His entire family relies on that revenue, Agha said. “This is the only time we’ve suffered like this since the Soviet invasion,” he said. That was when Soviet troops bulldozed his orchard.
As long as Agha can pick pomegranates and feed his family, it doesn’t matter which flag — the government’s or the Taliban’s — flies over his head, he said. Agha, like many farmers caught in the unending back-and-forth struggle of the war, showed a level of antipathy toward both sides of the conflict.
Agha’s orchard sits yards away from the banks of the Arghandab River and a strategically important bridge, built more than a decade ago, that allows people and vehicles to cross on their way to and from Kandahar city.
That strip of land quickly became the Taliban’s front line, where machine gun and rocket fire was reflected in the river’s flowing waters nightly as October turned to November.
Why the Taliban attacked at the height of the harvest is unclear. A Taliban official, who spoke to The New York Times on condition of anonymity because he was not cleared to speak publicly about tactics, explained that the insurgents had not meant to push so far into Arghandab and had wanted to focus on other districts. But for some reason, he said, the fighters went farther into the orchards than planned, prompting an outcry from local elders. The fighters then withdrew — out of respect, the official said, not because of U.S. airstrikes or the government’s counterattacks.
Now with the fighting receding to other districts in the south, hidden explosives left behind in fields remain a threat to the thousands of families reliant on the pomegranate harvest. Roadside bombs have always been a staple of the Taliban, but their use in the orchards at the height of the harvest, likely to delay the government’s advance, was seen as especially cruel.
Abdullah Khan, 30, an Afghan national police commander in charge of the checkpoint that overlooked Amiri’s packaging efforts and the strategic Arghandab bridge, recalled how he could hear the rumble of the American jets overhead during the fighting.
That American bombardment was the only thing that kept the Taliban from completely overrunning the district, security officials said.
“They came in large numbers,” Khan said of the advancing Taliban. What set the recent offensive apart — the worst he had seen in his 20 years in the district — was that the insurgents did not fight with hit-and-run attacks; they came in waves and held their ground.
One of Khan’s concrete outposts at the checkpoint clearly bore the marks of a rocket strike: a shallow crater surrounded by raylike gashes from spiraling shrapnel. “No one could rescue us,” he said.
Khan insisted that police had stayed and fought for the outpost. Nearby farmers accuse them of abandoning the post — as was said to have happened at several other police checkpoints. Khan’s men, dressed in civilian clothes, drinking tea and smoking hashish at 10 in the morning, wouldn’t say one way or the other.
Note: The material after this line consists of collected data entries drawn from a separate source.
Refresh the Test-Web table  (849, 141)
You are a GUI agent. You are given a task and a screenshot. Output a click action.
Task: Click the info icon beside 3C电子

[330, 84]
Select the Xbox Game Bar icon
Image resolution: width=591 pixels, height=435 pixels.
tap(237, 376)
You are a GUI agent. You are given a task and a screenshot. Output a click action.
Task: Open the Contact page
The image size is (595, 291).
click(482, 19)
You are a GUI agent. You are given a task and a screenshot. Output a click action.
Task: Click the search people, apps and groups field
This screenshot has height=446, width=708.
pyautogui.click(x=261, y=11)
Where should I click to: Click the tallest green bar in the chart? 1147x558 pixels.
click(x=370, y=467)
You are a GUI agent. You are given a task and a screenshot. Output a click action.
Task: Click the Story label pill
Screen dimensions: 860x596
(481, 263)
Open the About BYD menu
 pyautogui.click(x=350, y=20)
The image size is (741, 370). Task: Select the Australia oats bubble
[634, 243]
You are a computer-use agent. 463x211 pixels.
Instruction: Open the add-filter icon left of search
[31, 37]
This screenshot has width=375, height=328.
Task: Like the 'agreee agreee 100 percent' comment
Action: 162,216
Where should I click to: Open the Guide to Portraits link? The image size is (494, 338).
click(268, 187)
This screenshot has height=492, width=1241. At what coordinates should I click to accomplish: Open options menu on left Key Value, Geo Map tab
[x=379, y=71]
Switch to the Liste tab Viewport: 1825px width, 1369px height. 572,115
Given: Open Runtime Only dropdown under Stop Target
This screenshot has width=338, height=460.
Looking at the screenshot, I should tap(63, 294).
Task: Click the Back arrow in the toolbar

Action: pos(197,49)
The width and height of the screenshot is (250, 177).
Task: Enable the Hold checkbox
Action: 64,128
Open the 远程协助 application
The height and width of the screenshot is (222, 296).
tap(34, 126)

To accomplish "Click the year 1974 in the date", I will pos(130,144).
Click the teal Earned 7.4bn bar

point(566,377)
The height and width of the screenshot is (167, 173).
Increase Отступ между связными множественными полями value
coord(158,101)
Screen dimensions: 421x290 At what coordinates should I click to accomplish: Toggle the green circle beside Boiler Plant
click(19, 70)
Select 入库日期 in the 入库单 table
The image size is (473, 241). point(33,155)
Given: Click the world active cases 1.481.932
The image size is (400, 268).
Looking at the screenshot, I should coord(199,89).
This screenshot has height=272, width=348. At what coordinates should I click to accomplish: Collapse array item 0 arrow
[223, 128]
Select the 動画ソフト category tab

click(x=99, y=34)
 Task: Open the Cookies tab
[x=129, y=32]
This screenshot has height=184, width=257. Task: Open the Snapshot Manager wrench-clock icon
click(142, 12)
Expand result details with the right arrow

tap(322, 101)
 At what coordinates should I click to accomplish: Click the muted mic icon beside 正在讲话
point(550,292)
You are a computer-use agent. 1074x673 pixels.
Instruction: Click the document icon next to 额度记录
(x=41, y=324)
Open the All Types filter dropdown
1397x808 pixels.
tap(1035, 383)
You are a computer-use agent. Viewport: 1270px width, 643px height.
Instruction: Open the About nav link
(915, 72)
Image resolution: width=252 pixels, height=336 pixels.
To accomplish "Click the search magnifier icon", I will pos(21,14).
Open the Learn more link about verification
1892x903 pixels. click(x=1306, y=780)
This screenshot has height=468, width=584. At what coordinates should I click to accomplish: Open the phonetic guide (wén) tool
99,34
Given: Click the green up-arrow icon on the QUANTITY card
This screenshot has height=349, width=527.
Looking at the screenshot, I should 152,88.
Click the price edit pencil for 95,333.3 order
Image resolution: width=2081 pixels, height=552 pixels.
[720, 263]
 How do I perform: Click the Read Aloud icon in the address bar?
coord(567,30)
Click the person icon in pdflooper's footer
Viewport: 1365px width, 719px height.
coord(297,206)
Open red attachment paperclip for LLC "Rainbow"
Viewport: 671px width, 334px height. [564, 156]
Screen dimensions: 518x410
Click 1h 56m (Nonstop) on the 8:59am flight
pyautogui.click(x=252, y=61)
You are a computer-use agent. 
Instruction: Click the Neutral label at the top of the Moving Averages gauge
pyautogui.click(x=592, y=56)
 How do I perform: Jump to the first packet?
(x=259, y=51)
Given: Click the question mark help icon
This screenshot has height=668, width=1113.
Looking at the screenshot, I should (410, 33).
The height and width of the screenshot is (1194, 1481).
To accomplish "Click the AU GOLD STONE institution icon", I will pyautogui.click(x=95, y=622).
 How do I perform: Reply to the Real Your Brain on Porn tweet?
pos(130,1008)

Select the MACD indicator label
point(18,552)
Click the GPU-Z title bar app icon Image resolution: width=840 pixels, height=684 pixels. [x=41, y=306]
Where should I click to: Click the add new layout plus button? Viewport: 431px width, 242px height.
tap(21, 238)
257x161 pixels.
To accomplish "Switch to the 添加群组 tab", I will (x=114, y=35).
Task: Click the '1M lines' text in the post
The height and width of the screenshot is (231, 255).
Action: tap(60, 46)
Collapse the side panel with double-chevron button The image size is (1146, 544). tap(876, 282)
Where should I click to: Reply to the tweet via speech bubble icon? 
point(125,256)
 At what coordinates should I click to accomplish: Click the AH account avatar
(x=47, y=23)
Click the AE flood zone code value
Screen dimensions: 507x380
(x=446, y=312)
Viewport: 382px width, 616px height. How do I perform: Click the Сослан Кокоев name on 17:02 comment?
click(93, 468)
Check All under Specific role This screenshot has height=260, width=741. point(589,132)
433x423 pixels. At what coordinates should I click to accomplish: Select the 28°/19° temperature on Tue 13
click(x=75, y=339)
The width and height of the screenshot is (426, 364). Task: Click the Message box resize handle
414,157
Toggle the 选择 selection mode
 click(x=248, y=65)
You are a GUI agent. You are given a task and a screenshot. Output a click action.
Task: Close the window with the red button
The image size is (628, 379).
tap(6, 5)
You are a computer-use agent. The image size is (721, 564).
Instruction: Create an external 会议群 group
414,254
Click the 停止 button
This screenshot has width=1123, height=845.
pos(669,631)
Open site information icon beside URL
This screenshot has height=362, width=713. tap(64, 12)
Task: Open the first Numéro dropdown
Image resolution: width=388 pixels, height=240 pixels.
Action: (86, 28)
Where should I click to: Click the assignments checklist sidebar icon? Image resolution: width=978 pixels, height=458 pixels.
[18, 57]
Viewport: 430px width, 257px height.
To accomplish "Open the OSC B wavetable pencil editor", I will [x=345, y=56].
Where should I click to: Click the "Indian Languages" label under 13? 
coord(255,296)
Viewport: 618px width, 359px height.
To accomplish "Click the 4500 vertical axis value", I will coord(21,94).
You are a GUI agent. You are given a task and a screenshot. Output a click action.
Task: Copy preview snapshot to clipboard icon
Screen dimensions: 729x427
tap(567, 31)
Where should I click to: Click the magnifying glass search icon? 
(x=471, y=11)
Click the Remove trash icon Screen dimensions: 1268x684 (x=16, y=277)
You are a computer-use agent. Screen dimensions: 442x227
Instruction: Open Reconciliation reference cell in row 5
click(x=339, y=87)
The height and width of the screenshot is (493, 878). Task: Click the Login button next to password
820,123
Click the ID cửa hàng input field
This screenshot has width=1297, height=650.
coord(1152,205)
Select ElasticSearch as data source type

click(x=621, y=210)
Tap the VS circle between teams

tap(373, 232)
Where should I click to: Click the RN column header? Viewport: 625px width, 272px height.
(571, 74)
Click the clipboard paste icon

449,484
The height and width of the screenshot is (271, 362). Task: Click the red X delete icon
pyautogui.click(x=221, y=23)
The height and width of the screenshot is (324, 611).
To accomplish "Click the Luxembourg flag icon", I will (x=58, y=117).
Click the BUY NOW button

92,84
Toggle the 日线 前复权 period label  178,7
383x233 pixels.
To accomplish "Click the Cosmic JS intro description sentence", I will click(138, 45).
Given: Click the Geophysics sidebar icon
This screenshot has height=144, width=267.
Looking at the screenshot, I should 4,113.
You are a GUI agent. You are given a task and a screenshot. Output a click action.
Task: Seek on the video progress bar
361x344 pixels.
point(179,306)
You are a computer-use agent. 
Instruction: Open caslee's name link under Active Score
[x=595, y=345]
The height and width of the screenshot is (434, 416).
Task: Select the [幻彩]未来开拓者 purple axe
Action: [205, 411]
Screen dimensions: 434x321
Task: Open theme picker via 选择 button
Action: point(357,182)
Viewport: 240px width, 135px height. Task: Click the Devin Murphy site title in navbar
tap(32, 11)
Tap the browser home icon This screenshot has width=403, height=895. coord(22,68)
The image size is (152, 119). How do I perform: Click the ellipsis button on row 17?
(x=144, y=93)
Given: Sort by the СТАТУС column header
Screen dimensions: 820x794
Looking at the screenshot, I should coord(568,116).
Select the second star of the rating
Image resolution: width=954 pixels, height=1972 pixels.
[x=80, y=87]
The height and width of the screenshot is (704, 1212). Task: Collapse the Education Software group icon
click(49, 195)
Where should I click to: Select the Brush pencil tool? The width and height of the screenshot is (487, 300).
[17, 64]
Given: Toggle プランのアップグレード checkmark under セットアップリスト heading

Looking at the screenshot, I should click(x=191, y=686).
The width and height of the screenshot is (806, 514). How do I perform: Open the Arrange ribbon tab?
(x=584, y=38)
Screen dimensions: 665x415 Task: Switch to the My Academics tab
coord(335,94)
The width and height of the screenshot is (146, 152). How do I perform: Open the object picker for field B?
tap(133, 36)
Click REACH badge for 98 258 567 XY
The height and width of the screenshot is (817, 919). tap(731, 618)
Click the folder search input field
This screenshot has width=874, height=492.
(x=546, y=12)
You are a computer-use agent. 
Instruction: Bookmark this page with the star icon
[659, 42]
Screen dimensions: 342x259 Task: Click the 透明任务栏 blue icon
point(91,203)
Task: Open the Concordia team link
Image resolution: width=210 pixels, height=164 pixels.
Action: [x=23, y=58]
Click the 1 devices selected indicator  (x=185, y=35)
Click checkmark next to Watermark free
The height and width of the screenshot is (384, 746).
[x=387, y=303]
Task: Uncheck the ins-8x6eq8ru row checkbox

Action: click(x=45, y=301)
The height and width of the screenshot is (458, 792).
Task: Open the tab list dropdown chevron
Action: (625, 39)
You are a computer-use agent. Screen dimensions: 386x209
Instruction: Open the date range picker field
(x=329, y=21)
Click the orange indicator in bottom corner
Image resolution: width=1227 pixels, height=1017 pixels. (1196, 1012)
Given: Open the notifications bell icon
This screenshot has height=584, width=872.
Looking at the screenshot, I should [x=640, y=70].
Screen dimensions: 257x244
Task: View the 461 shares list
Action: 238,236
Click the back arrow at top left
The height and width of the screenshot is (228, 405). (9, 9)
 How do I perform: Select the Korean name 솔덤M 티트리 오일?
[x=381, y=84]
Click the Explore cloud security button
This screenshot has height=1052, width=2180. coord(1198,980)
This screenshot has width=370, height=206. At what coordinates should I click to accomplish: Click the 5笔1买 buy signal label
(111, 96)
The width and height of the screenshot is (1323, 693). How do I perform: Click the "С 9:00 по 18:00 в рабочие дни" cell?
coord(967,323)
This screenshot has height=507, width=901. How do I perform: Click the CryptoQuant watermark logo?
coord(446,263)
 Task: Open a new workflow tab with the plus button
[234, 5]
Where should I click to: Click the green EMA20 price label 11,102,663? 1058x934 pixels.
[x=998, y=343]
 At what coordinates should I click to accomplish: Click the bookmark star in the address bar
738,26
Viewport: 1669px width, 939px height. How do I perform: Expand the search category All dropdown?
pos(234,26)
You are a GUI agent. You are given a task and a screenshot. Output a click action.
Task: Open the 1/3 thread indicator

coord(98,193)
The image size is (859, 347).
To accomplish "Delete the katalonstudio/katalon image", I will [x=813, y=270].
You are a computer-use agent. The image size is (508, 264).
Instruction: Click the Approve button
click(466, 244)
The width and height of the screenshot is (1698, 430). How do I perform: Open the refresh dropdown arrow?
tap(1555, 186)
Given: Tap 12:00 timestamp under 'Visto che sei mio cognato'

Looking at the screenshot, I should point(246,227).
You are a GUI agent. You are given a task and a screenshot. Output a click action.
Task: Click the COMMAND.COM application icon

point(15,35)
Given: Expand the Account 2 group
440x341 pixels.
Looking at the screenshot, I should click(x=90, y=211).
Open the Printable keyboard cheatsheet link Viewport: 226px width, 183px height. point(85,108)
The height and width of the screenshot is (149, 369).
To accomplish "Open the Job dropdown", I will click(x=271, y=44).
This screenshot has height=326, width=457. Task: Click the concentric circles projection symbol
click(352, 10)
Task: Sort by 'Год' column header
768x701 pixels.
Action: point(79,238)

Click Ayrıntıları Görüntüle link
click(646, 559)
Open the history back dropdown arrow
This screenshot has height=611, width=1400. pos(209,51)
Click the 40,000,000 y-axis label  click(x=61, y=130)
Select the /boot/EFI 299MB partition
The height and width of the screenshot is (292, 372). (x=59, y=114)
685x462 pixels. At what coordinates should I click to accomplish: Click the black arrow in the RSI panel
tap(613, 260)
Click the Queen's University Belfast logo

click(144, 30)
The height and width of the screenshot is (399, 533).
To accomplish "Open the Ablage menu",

With his pocket of government control now quiet, Khan and his fellow police officers have been fielding relentless complaints. Arghandab’s farmers just want to return to their orchards and fields, free of Taliban explosives and hoping for some sort of aid from the government as winter sets in.
That includes Agha and his large family.
About 3,500 families have been affected by the fighting, said Sharif Ahmad Rasuli, the district governor in Arghandab, adding that only 200 had received some sort of food aid by mid-November. Fifteen civilians were killed in the attacks, he added, including at least five farmers who later died in their fields from hidden explosives.
“If we don’t get any aid our lives will be destroyed,” Agha said. “We won’t be able to eat or fill the stomachs of our children.”